I just returned from a four day visit with my siblings. My two older sisters and I joined my brother and his wife in Phoenix. It was perfect in every way. There was a time in my life when I would not have relished a visit such as this, primarily because there were areas of disagreement between us. My own ego used to look for reasons to be combative or judgmental or both. I was certain that my opinions about every thing were the right ones. If you disagreed, I was quick to point out how wrong you were.
My family caught the brunt of my poor attitude much of the time. I used to blame my dad for this aspect of my character. He was combative, for sure. But I made my own choices. No one can make us combative or judgmental. We select who we will be on a minute by minute basis.
Fortunately, maturity does “call on us,” if we are open to it. My maturity began developing when I got involved in 12 step programs. Their principles offered me a better way to live; a slower, saner, more loving way to live. I can’t imagine returning to the old way of living now. However, I do know that I must be vigilant about staying on this path. It has been said that we are never far from the ditch.

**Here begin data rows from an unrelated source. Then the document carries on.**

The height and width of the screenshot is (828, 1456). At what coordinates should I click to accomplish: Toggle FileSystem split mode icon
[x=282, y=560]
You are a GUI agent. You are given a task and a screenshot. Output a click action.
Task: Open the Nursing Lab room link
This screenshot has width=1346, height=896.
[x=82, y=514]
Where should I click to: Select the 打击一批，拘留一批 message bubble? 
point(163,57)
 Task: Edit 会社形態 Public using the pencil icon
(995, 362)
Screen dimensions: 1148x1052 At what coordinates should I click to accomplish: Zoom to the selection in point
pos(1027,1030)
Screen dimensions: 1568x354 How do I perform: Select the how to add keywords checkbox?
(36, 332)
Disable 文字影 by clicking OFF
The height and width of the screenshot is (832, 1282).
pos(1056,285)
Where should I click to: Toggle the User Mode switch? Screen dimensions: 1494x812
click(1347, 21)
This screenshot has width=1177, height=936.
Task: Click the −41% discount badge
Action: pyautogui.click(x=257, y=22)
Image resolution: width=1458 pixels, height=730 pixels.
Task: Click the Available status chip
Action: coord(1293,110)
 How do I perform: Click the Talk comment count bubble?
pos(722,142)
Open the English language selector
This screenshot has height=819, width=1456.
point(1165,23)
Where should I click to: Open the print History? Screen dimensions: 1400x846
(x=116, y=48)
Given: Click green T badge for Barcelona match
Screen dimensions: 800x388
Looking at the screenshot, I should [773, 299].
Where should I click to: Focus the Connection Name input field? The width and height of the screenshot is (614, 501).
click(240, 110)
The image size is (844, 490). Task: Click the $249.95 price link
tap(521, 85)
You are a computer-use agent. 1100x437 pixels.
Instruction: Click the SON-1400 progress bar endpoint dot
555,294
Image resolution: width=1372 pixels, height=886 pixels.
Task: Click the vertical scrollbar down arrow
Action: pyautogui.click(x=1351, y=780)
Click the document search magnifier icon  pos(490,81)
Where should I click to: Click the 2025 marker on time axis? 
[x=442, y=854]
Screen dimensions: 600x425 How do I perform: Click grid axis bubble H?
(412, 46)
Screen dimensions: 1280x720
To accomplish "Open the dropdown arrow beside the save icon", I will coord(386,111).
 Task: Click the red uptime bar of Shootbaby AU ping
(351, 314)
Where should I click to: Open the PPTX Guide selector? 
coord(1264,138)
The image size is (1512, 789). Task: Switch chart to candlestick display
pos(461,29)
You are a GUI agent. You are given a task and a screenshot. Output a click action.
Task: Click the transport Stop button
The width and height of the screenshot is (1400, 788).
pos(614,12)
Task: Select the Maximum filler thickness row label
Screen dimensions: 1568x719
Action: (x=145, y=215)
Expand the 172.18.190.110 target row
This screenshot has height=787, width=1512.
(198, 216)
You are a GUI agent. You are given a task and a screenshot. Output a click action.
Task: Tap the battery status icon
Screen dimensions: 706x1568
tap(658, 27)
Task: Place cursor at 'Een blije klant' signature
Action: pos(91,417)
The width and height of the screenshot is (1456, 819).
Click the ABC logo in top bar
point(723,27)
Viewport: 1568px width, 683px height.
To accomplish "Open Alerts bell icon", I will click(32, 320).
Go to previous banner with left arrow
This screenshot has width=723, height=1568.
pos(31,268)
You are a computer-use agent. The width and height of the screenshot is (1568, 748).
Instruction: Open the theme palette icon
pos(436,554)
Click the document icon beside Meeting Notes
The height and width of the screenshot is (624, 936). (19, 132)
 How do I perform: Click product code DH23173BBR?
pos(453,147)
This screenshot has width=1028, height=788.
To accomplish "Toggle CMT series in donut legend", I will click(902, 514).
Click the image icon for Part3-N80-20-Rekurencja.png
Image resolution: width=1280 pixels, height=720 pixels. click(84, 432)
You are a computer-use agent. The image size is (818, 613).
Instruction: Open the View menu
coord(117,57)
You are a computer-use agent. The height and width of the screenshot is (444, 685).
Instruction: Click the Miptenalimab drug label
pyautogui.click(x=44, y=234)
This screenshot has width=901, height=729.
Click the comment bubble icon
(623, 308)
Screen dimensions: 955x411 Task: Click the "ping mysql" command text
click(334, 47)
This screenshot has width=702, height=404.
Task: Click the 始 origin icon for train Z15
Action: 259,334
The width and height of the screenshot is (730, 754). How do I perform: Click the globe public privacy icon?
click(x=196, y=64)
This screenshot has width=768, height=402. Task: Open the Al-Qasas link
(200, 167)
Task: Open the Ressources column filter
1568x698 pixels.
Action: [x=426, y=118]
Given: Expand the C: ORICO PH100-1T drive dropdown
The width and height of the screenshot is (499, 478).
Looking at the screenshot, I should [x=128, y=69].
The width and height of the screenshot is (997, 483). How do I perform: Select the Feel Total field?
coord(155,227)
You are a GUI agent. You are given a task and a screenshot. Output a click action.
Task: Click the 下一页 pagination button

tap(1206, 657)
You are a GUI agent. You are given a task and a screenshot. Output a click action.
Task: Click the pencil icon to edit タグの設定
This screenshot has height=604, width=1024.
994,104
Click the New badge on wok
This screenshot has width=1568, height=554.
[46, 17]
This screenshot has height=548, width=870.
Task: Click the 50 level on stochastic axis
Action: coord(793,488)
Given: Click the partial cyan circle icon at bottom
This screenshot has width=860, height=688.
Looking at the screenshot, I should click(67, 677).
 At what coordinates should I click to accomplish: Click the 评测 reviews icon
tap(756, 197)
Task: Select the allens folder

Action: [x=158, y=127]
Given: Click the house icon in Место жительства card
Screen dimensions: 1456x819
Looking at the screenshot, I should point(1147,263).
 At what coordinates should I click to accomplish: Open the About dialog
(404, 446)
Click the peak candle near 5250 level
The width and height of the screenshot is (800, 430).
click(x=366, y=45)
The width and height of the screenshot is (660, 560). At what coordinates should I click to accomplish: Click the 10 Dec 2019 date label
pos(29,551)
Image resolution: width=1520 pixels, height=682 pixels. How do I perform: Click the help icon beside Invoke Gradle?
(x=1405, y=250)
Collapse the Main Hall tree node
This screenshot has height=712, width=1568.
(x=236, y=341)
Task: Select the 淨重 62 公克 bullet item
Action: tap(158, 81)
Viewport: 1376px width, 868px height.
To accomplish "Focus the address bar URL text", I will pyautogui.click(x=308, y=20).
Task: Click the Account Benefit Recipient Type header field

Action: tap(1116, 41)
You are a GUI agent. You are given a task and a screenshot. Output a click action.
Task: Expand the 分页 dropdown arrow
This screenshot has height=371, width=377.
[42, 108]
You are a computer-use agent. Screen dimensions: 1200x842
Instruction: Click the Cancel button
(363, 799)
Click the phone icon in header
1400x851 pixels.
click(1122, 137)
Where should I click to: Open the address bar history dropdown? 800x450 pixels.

I never enjoyed the gift of peace that has become my constant companion before I got into recovery. I never before offered “real” love to any one without seeking it first. I wanted an indication from you that I mattered and was central to your life if I was to give you any thing in return. How lonely my life was, in retrospect. Even when surrounded by others, I felt isolated. Separate. And it was because of my own self-centeredness.
I have learned so much over the years, I am happy to report. I have learned that what we give away, comes back to us ten-fold. I have learned that cultivating a peaceful heart benefits whatever setting I find myself in. I have learned that our families are the perfect companions for us to learn the lessons we were born to experience. Best of all, I have learned that making a companion of God while in the midst of family or even any group of total strangers allows me to be at ease and willing to simply relish each moment.
As I said earlier, the time spent with family last week was indeed perfect. I have matured enough, thank goodness, to love them in the way they deserve to be loved. The same way all members of the human community deserve to be loved. Praise us one and all.